Typically during periods of revenue growth, changes in accounts receivable and inventories represent a use of cash as we incur costs and expend cash in advance of receiving cash from our customers. Similarly, during periods of declining revenue, changes in accounts receivable and inventories represent a source of cash as inventory purchases decline and revenue from prior periods is collected.
Operating activities used $4.0 million in cash and cash equivalents for the three month period ended March 31, 2009. The net cash and cash equivalents used in operating activities during the three month period ended March 31, 2009 was primarily a result of net loss, adjusted to exclude the effect of non-cash charges, of $7.5 million and decreases in other current liabilities of $1.8 million and accounts payable and accrued liabilities of $0.7 million, partially offset by a decrease accounts receivable of $6.3 million.

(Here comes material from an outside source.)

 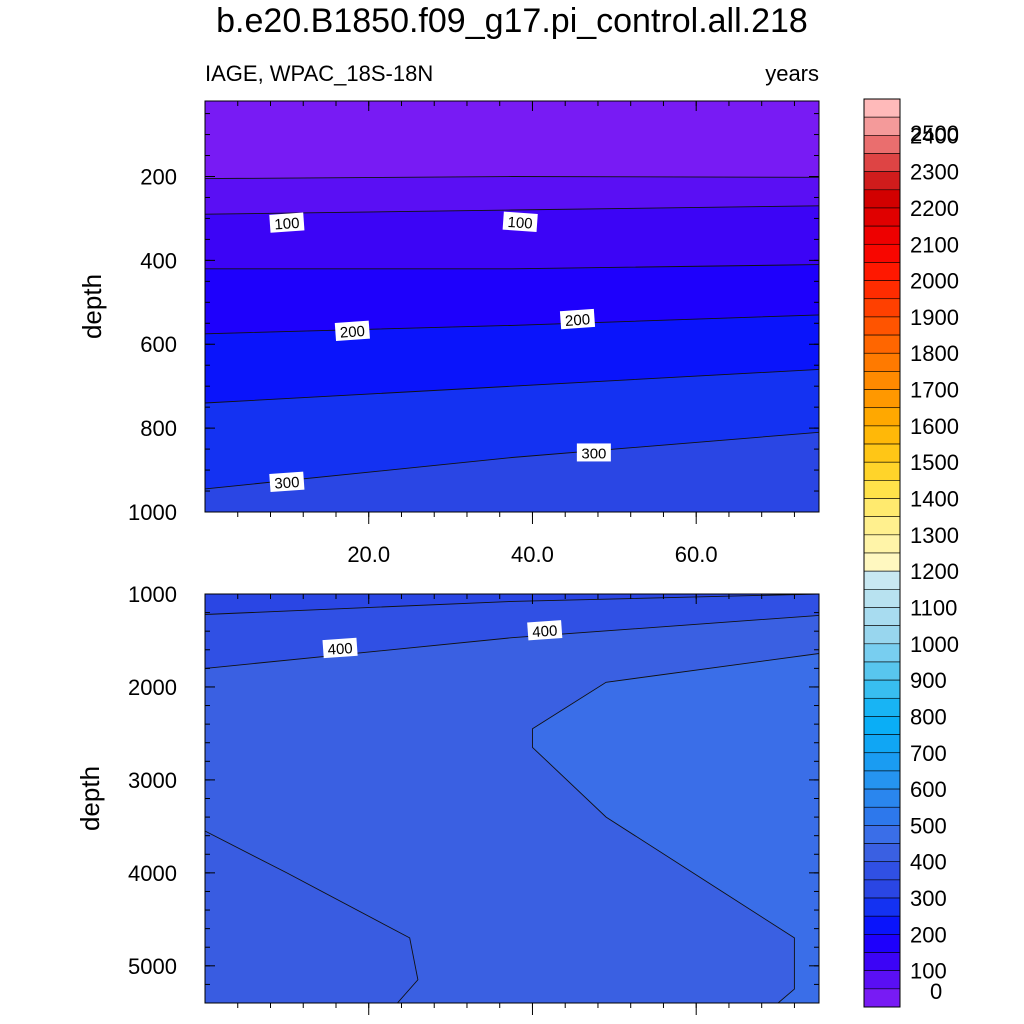 I want to click on colorbar-tick-label: 2500, so click(x=934, y=134).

Operating activities used $5.4 million in cash and cash equivalents for the three month period ended March 31, 2008. The net cash and cash equivalents used in operating activities during the three month period ended March 31, 2008 was primarily a result of net loss, adjusted to exclude the effect of non-cash charges, of $4.0 million and increases in inventories of $6.8 million, accounts receivable of $6.9 million, and prepaid expenses and other assets of $2.7 million, partially offset by increases in accounts payable and accrued liabilities of $3.2 million, and other current and non-current liabilities of $3.7 million.

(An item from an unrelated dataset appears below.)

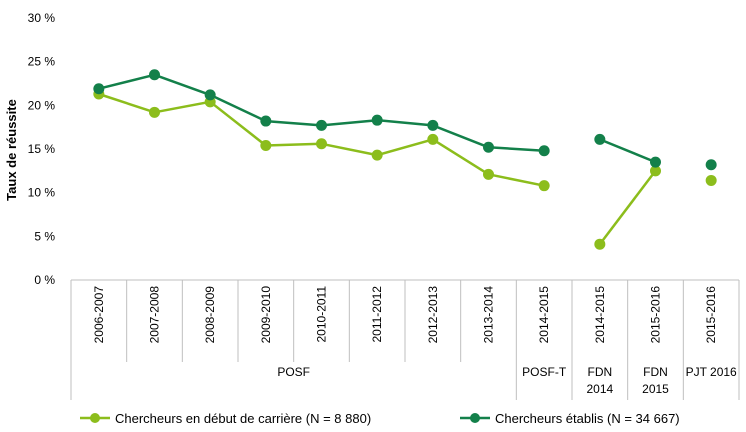 The image size is (746, 432). Describe the element at coordinates (507, 380) in the screenshot. I see `group-labels: POSF POSF-T FDN 2014 FDN 2015 PJT 2016` at that location.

Net cash and cash equivalents provided by investing activities during the
three month period ended March 31, 2009 of $2.0 million was due to proceeds from
sales of marketable securities of $3.3 million, partially offset by purchases of
marketable securities of $1.1 million, and capital expenditures of $0.2 million.
Net cash and cash equivalents used for investing activities during the three
month period ended March 31, 2008 of $3.9 million was due to acquisition costs
for business combinations of $8.6 million, purchases of marketable securities
of $5.9 million, and capital expenditures of $1.4 million, offset by proceeds
from sales of marketable securities of $12.0 million.

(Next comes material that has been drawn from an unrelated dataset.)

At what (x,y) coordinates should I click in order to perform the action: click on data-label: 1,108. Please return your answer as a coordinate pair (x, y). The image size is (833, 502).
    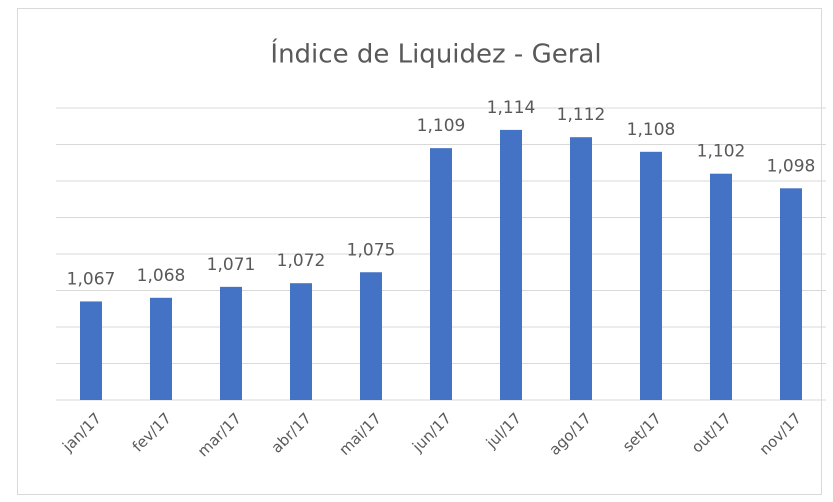
    Looking at the image, I should click on (652, 130).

There was no cash and cash equivalents provided by or used in financing activities for the three month periods ended March 31, 2009. Net cash and cash equivalents provided by financing activities for the three month periods ended March 31, 2008 was due to proceeds received and tax benefit for sales of shares through share-based compensation plans.
From time to time we evaluate whether to acquire new or complementary businesses, products and/or technologies. We may fund all or a portion of the purchase price of these acquisitions in cash. On January 22, 2008, we announced that we had acquired all intellectual property and selected assets from privately-held RVSI Inspection, LLC, headquartered in Hauppauge, New York. We will account for this acquisition as a business combination.
In July 2008, our Board of Directors approved a stock repurchase program of up to 3 millio n shares. We did not purchase any shares to date under this program.
Our future capital requirements will depend on many factors, including the timing and amount of our revenues and our investment decisions, which will affect our ability to generate additional cash. We believe that our existing cash, cash equivalents and marketable securities will be sufficient to meet our anticipated cash requirements for working capital and capital expenditures for the foreseeable future. Thereafter, if cash generated from operations and financing activities is insufficient to satisfy our working capital requirements, we may seek additional funding through bank borrowings, sales of securities or other means. There can be no assurance that we will be able to raise any such capital on terms acceptable to us or at all.